The president of Ecuador, Guillermo Lasso, has threatened to dissolve the National Assembly and call early elections if the impeachment proceeds that opposition groups promote against him, since he considers that the accusations leveled against him are unfounded and have only partisan purposes.
“Nobody has done more to fight corruption,” Lasso stressed in an interview with the Financial Times. The “most probable” hypothesis according to the current majorities is that he wants to avoid at all costs — “because it is not correct,” the president has asserted — being removed from office.

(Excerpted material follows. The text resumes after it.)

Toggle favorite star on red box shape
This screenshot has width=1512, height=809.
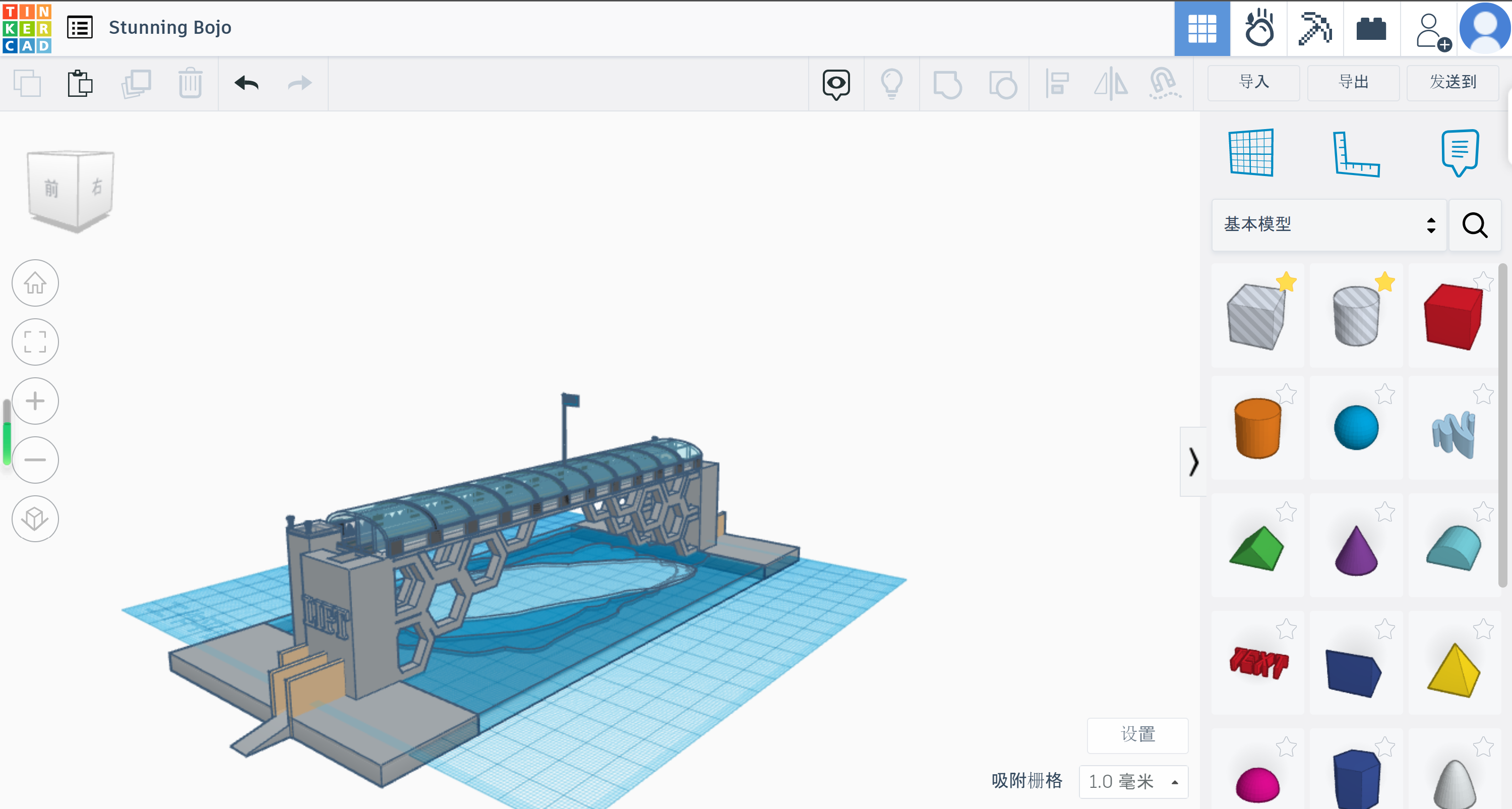pyautogui.click(x=1483, y=281)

Lasso plans to appear before the legislature to defend himself against the accusations and has confirmed that he would be willing to invoke the constitutional clause known as ‘cross death’ by virtue of which a president can dissolve the Assembly if, for example, there is a “serious political crisis”.
This path would imply calling not only parliamentary elections, but also presidential ones. In this case, Lasso has confirmed that he would be a candidate again: “I have an obligation to my voters.”
The impeachment trial against Lasso —if successful, would mean the dismissal of the Ecuadorian president— is based on a accusation for money laundering derived from an agreement signed by the public company Flopec and that, according to the Comptroller’s Office, caused the country a loss of about 6.1 million dollars. The contract in question is still in force, although it was signed in 2020, during the government of Lenin Moreno.